>>>>

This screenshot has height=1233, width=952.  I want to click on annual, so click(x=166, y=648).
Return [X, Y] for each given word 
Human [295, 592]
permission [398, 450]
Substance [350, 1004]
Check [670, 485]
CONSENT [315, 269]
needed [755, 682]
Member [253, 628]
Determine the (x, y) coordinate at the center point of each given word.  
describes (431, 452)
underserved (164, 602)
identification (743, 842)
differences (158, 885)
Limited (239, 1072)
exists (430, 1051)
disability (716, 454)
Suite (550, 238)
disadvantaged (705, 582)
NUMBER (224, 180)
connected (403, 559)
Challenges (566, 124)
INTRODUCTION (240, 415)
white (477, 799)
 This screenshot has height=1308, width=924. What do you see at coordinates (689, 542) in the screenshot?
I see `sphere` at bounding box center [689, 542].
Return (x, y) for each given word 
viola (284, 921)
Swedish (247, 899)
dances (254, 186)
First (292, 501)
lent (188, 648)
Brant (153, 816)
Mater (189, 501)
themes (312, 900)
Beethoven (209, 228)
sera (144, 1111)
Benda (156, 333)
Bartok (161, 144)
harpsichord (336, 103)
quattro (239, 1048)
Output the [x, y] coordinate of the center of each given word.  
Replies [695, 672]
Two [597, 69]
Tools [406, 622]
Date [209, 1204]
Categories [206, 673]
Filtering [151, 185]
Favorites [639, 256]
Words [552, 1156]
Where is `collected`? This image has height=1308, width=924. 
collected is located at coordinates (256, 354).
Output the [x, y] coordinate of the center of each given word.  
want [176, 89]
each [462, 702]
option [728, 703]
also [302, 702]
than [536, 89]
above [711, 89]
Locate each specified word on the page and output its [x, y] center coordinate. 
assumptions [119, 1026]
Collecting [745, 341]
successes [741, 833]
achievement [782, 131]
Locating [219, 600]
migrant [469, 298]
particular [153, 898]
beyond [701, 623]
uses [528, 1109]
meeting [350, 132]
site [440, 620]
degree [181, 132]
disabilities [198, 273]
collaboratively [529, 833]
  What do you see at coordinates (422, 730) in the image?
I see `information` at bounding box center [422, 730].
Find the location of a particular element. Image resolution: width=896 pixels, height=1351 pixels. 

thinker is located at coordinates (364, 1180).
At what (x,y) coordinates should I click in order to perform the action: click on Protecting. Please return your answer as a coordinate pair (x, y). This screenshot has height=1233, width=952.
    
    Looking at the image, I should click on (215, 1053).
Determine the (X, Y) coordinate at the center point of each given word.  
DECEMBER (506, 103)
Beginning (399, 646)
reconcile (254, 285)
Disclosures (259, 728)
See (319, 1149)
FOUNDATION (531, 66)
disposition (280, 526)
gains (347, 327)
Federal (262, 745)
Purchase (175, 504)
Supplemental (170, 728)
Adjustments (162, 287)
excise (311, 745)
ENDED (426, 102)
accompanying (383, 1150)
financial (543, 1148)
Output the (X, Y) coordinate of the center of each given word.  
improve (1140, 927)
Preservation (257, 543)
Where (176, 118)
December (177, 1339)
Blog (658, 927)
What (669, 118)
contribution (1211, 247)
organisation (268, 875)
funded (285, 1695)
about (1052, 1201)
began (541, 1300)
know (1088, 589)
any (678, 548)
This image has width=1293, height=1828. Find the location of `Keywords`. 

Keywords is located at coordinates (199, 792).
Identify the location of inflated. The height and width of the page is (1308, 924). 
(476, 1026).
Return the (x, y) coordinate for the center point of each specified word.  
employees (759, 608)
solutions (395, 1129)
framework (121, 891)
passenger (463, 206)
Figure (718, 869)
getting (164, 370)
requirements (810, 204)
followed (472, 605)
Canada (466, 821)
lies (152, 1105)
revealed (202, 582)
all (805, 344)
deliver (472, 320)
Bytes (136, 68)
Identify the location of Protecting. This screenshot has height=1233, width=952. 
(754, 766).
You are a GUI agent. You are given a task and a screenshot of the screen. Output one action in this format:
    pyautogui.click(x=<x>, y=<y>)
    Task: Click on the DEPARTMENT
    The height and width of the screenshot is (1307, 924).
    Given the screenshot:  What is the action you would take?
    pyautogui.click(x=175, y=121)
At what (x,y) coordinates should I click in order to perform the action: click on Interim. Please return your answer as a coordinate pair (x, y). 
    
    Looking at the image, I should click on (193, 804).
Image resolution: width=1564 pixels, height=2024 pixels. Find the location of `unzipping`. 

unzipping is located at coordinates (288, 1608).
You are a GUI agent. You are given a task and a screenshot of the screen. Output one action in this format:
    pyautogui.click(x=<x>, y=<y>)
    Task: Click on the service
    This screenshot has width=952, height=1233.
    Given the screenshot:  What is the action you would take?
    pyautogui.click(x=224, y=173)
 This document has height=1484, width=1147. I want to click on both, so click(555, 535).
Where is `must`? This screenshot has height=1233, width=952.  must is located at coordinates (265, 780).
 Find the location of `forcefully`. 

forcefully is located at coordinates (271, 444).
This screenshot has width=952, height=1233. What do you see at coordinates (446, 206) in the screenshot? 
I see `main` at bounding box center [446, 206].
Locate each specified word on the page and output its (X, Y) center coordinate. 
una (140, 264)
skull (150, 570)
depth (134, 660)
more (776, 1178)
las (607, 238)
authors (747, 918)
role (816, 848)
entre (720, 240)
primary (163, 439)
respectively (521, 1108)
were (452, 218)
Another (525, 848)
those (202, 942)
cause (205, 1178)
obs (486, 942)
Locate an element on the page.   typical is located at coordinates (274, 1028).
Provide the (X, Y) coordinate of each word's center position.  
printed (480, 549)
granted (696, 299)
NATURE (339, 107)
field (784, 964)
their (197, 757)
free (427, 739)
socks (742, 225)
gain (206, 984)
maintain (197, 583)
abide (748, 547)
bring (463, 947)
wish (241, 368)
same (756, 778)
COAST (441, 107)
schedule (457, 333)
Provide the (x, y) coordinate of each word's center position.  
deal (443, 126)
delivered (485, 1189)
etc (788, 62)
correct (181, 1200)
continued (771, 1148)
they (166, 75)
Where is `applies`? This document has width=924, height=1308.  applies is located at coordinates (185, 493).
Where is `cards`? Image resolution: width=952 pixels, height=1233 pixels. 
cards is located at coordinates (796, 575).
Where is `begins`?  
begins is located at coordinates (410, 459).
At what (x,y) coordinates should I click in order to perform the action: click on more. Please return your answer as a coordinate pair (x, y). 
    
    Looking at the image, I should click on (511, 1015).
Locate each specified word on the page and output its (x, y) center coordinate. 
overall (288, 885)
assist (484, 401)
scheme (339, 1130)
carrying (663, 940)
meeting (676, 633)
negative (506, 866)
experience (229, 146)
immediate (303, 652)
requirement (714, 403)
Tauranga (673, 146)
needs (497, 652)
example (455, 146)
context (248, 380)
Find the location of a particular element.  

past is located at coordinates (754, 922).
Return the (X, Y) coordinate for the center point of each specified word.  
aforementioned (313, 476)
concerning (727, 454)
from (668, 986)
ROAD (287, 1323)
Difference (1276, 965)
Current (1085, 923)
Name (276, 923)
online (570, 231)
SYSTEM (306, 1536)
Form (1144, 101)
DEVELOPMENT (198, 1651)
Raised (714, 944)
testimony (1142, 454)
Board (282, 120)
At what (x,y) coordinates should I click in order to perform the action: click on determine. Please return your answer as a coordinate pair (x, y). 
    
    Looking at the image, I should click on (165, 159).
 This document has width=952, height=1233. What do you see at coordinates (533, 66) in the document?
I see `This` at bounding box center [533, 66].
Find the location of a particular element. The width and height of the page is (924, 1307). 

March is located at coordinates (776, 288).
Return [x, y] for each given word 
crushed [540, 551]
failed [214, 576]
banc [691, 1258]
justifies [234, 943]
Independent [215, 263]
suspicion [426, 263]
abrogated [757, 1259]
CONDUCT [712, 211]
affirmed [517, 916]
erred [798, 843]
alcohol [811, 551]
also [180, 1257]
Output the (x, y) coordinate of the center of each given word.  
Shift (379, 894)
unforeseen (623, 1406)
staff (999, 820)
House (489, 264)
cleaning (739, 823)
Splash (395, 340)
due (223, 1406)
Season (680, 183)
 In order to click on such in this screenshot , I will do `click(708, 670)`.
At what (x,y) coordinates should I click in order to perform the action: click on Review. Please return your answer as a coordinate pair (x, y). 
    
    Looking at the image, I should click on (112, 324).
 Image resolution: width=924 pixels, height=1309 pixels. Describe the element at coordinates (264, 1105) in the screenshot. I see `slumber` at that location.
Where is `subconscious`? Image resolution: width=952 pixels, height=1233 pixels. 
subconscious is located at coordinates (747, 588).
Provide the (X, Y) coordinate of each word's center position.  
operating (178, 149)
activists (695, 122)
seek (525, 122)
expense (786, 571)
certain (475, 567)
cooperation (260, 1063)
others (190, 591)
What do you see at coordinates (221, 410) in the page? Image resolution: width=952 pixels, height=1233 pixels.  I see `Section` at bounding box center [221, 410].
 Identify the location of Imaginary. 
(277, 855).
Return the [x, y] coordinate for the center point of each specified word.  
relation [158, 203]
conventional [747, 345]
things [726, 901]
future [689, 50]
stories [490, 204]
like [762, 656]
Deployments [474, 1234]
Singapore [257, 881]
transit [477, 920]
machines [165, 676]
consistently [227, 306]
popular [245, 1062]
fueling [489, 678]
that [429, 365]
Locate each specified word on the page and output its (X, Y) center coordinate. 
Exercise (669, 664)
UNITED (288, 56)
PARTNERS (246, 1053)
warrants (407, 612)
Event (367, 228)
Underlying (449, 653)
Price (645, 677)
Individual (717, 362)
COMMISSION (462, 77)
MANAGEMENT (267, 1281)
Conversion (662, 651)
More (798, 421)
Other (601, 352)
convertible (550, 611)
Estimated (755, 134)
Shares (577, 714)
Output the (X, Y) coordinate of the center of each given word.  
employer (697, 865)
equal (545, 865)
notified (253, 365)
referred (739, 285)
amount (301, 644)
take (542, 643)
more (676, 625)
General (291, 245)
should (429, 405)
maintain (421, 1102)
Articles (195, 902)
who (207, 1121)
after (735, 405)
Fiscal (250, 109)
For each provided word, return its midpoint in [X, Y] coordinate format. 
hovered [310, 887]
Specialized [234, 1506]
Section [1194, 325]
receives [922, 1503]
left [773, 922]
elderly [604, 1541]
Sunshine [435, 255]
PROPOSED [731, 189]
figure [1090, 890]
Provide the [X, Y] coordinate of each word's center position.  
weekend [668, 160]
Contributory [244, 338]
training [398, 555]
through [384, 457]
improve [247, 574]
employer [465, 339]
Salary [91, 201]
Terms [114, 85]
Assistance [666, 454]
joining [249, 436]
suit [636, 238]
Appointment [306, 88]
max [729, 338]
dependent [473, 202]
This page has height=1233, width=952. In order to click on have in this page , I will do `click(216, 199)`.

<<<<

Directive:
Write out the stretch of data from the line that contains "justifies [234, 943]" through the line that contains "In order to click on such", with both of those lines included, exactly as each line appears.

Answer to this problem:
justifies [234, 943]
Independent [215, 263]
suspicion [426, 263]
abrogated [757, 1259]
CONDUCT [712, 211]
affirmed [517, 916]
erred [798, 843]
alcohol [811, 551]
also [180, 1257]
Output the (x, y) coordinate of the center of each given word.  
Shift (379, 894)
unforeseen (623, 1406)
staff (999, 820)
House (489, 264)
cleaning (739, 823)
Splash (395, 340)
due (223, 1406)
Season (680, 183)
 In order to click on such in this screenshot , I will do `click(708, 670)`.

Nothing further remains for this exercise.